Easily the most beautiful woman I’d ever seen. Fortunately for me and my desire to maintain my sanity and focus, the appeal of that beauty came to a screeching halt as soon as she opened her mouth and started flirting with anything that moved.
If I was the marrying type, April was the good-time gal—always ready to be out on the town or toss out a joke too sexual for public consumption.
Though looking at her now from my porch security camera as she wobbled on ridiculously high heels that made her legs look insanely long and smoothed down her skirt, she didn’t have the usual aura I’d come to think of as “let’s hope none of the customers are listening to whatever comes out of her mouth.”
April was brash and pushy and not at all my type. Well, other than physically, because she was absolutely the stuff of fantasies in that regard.
But after seeing my brothers settle down with their partners, I had no more desire to hook up with someone I didn’t see a future with than I had when I was younger. Which was to say not at all. I’d never been someone for casual. I’d left the indiscriminate hookups and “oats sowing” to my brothers while I kept the family and the business afloat.
I scowled at the video feed, impatience filling me until I exhaled roughly and paced to the door, yanking it open right as she touched the doorbell. It chimed cheerily inside the house as we stood there eying each other.
By choice, as always, I did not take her in fully. Something about her made me feel a little weak and a little wild, and it was far easier to avoid slipping into either inconvenient state by avoiding any real appreciation for her magnificence.
Because she was always goddam magnificent.
“Um, hi,” she said, a little chagrined and more taken aback than I would’ve anticipated.
“This is your version of ten minutes late?” I pointedly glanced at my watch, well aware it was an asshole move.
Her lashes fluttered, and her plush lips thinned. “I apologize. I thought I’d only be ten minutes late, but I— Well, it turned out to be more.”
“Over an hour more.”
She nodded. “Again, I’m sorry. As you know, that’s not typical.”
I studied her, waiting to hear the usual excuses someone might give to soften the frustration of being tardy. Maybe she’d gotten a flat, though that wouldn’t fly when I knew she would’ve walked from her apartment to the coffee shop. Or maybe she’d had another meeting run over. No such explanation came.
But the lack of explanation wasn’t the most remarkable thing about her right now. That persistent apology was my first clue because April and I didn’t often apologize to one another.
And the second clue? Her entire demeanor.
When April Carrigan walked into a room, everyone knew it. The energy and party arrived with her. She and Sammy were a lot alike in that way, though where Sammy was silly and sensitive at heart, April was… something else.

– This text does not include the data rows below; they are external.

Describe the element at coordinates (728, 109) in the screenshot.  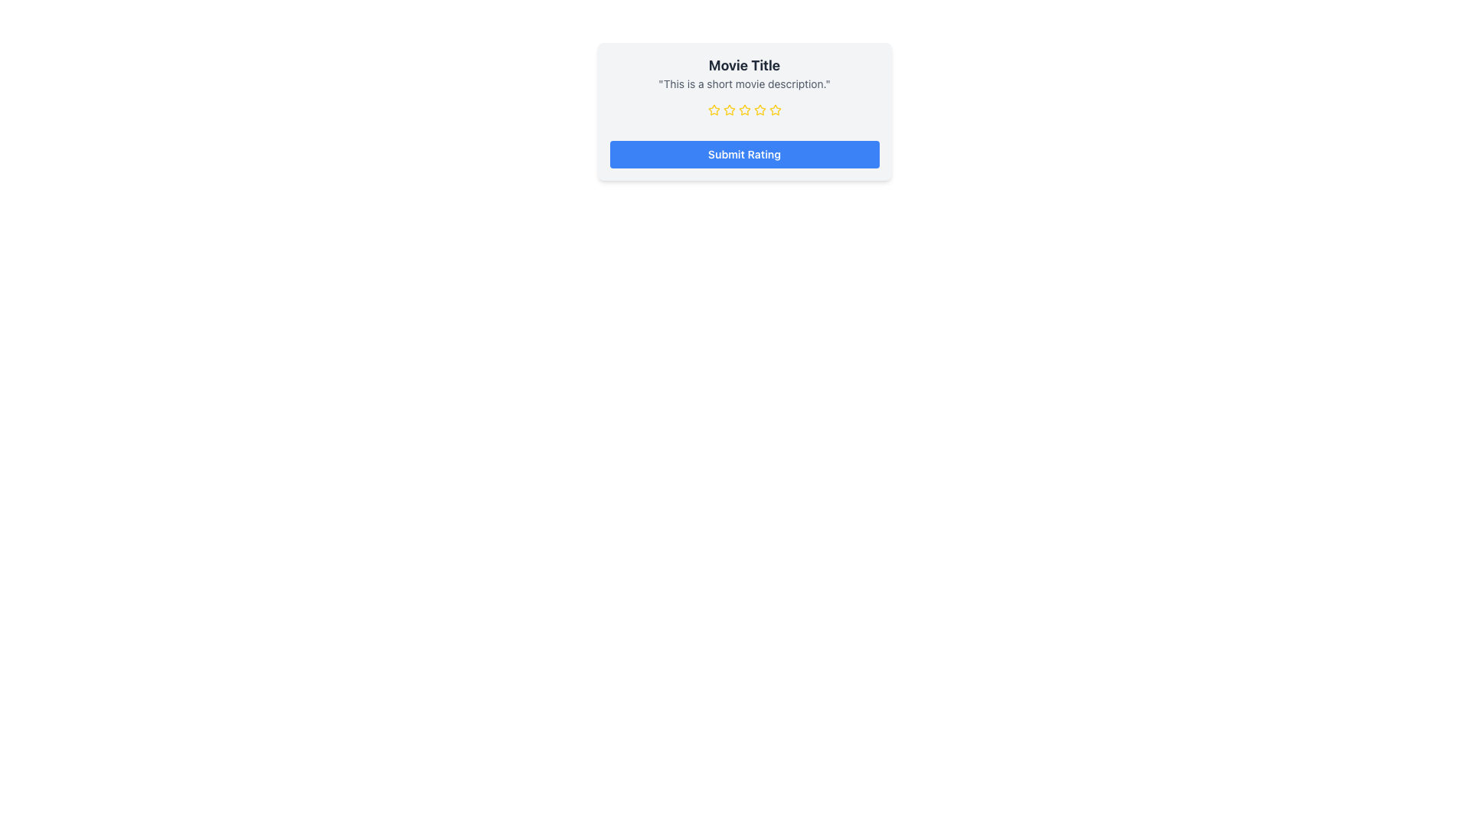
I see `the third yellow star icon with a hollow center to rate it, located below the movie description and above the Submit Rating button` at that location.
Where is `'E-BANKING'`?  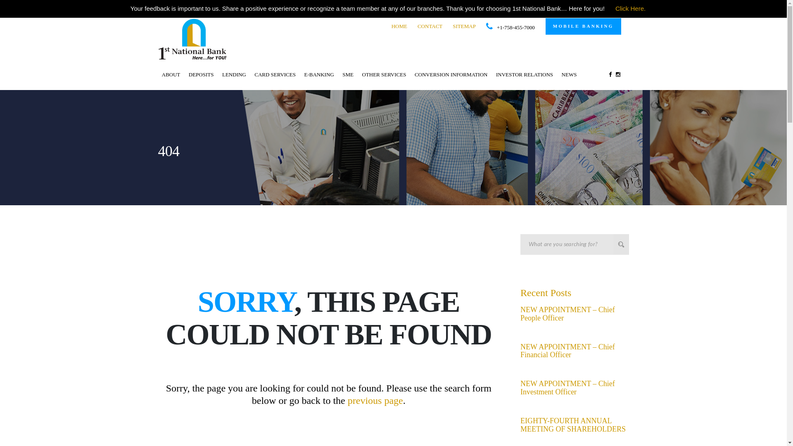 'E-BANKING' is located at coordinates (318, 74).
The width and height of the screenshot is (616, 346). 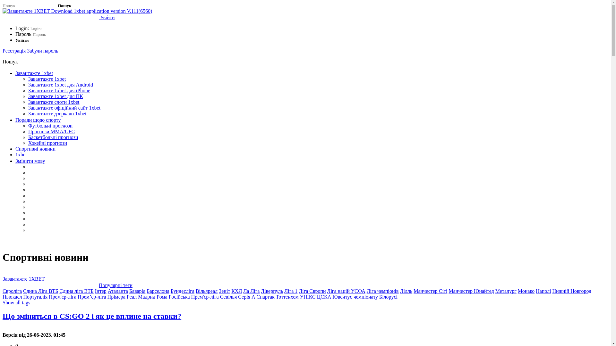 I want to click on 'Show all tags', so click(x=16, y=303).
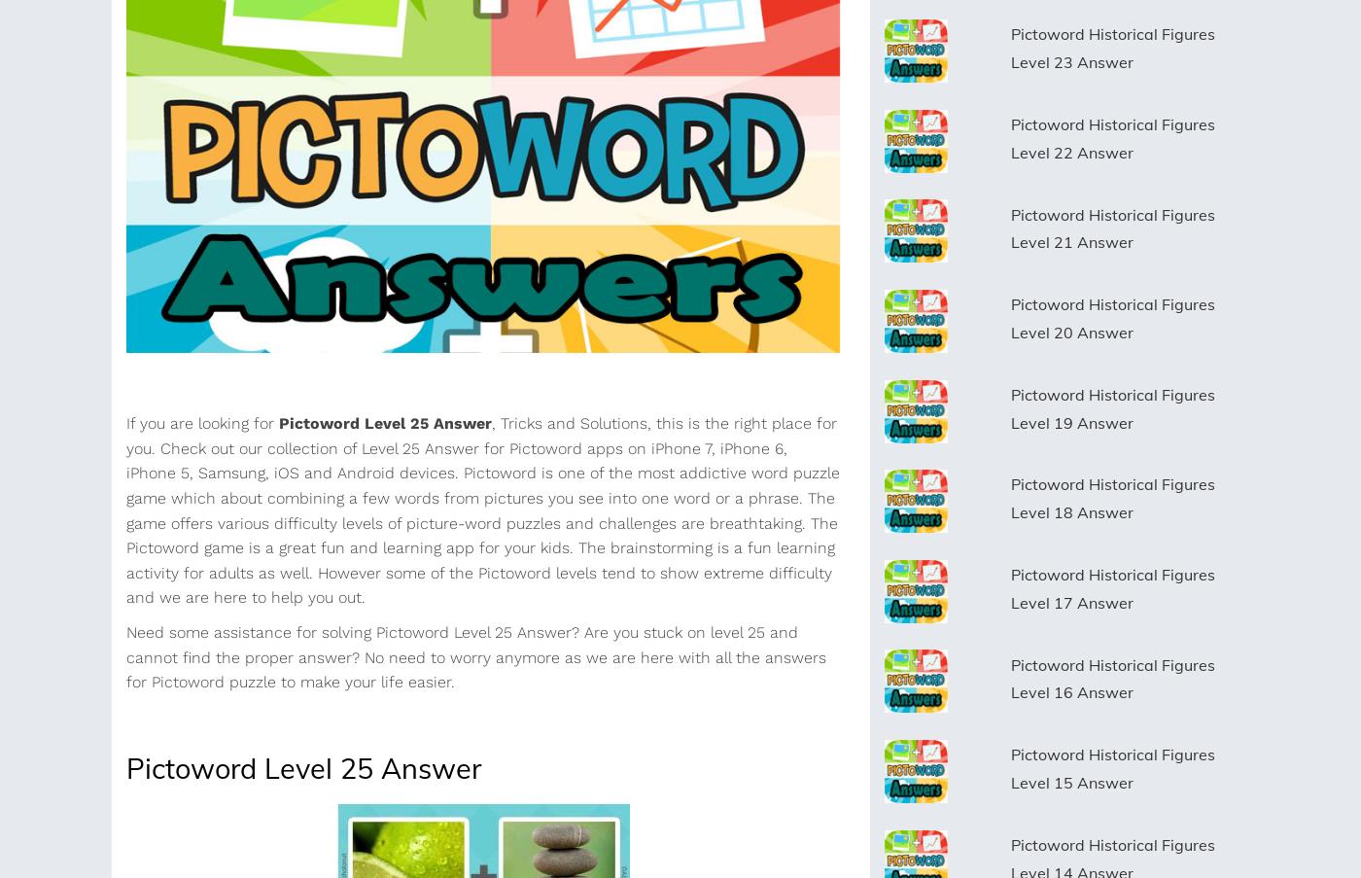 The width and height of the screenshot is (1361, 878). Describe the element at coordinates (303, 766) in the screenshot. I see `'Pictoword Level 25 Answer'` at that location.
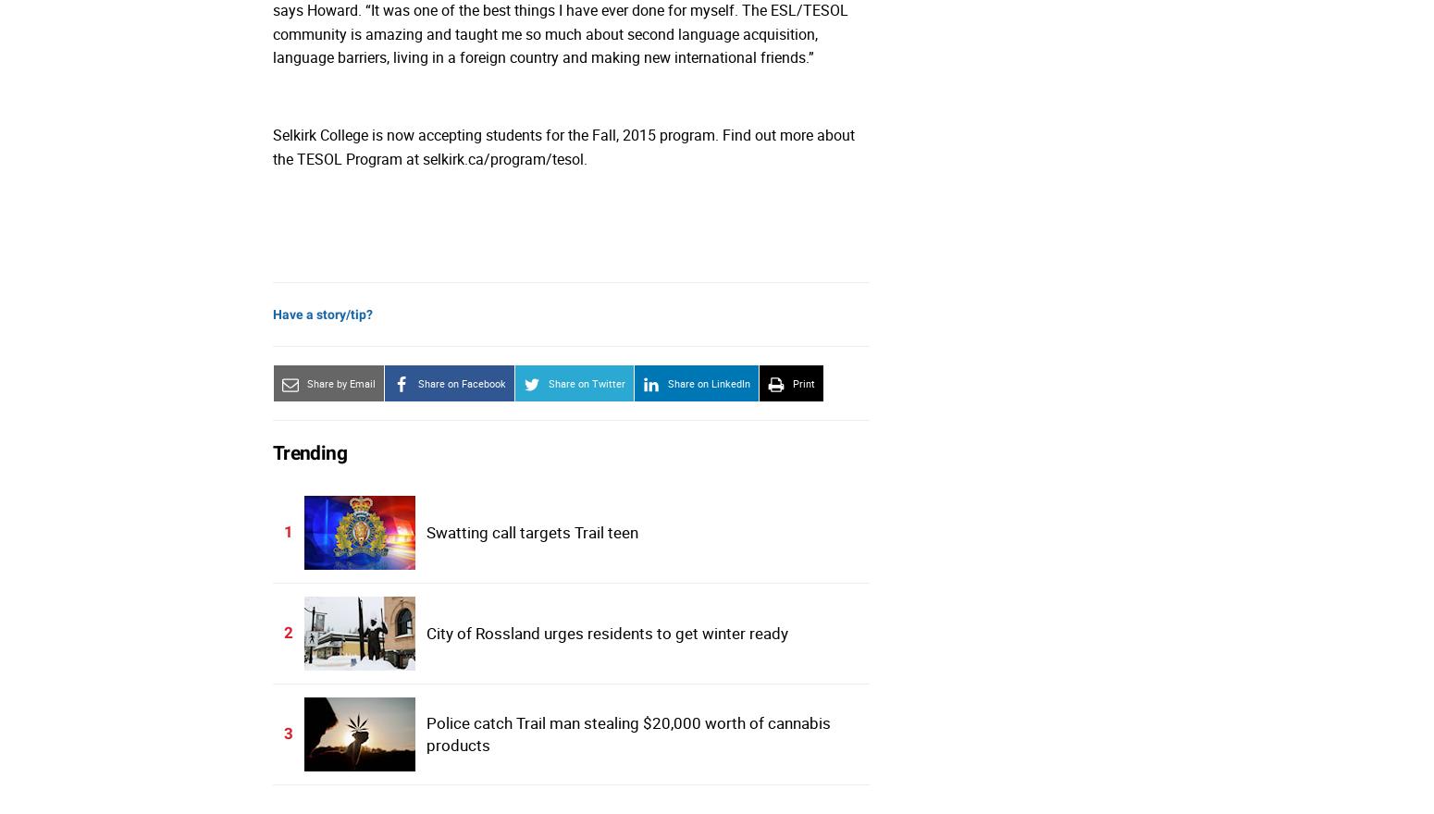 Image resolution: width=1434 pixels, height=814 pixels. What do you see at coordinates (803, 383) in the screenshot?
I see `'Print'` at bounding box center [803, 383].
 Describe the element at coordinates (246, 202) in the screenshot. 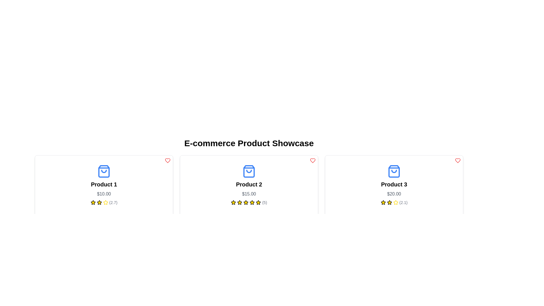

I see `the fifth star icon indicating the rating level under the 'Product 2' section` at that location.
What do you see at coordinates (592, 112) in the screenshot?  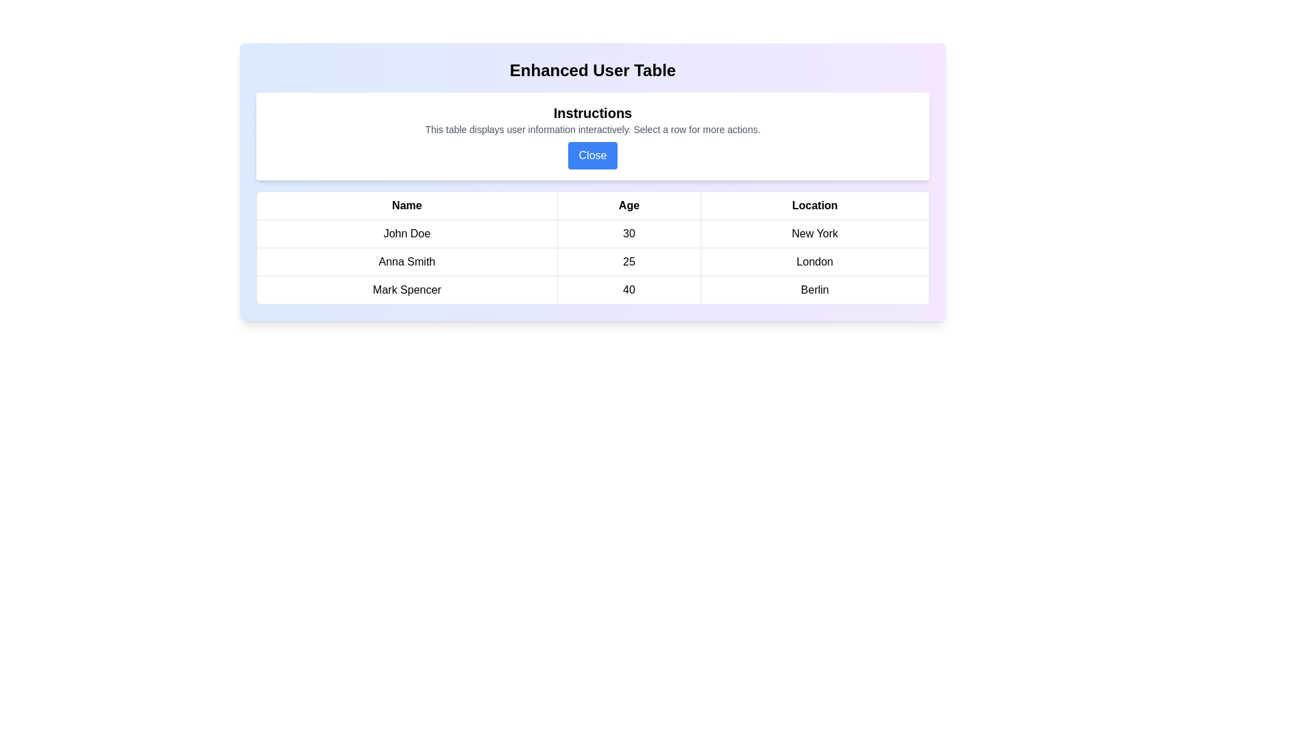 I see `the 'Instructions' text label, which is styled with a bold, larger font and located at the top of a white box with rounded corners` at bounding box center [592, 112].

In truth, I used to think I’d had her figured out, but lately, the more we interacted for work, the more I’d begun to question whether my initial assessment of her as a noisy, overly sexual, too-in-your-face flirt was accurate.
It was the flex in her jaw and a look in her eye. It was the way she seemed to be bracing herself as she crossed her arms over her chest. It prompted me out of my default way of dealing with her. “No need to continue apologizing. Please, come in.”
Her brows jumped, but she nodded and stepped through the door.
And that’s when it hit me. April was here, inside my home. I rarely had people over, and I couldn’t remember the last time someone without the last name Walker had entered these walls unless I’d been paying them to do renovation work.
Her heels clicked along the stone entryway, and she stopped at the wood floor where the open-concept living room and kitchen began.
“This is…” she glanced back at me, genuine surprise in her eyes. “This isso nice.”
I stayed a smile because that response wasn’t cute or charming. It simply showed how little she knew about me. “Thank you.”
There were few things I cared about beyond family and work. And yes, the rumors were true—I loved to work. It motivated me, satisfied me, and helped justify my existence.
Why was I here if not to do what I could for the family business and the family itself?
But if I wasn’t at work, I was here. And if I was going to spend time somewhere, I wanted it to be as comfortable and aesthetically pleasing as possible. It’d taken me years to get the house to where I wanted it, but I’d owned it for almost a decade now, and other than finishing a few things in the basement, it looked exactly how I’d planned.
“It’s just… I don’t know what I expected, but it wasn’t this.” Her hand shot out and gestured to the room with my super-comfortable couch and the chair I spent most of my time in.
A stonework fireplace had come with the house, and I’d kept it as is, appreciating the way it offset the wood floors. Plus, there was nothing like a fire during the Colorado winter. As long as there wasn’t a burn ban, I often used it other times of the year. There was just something about being cozied up by the fireplace.
I moved past her, into the living room and through to the kitchen. “What were you expecting?”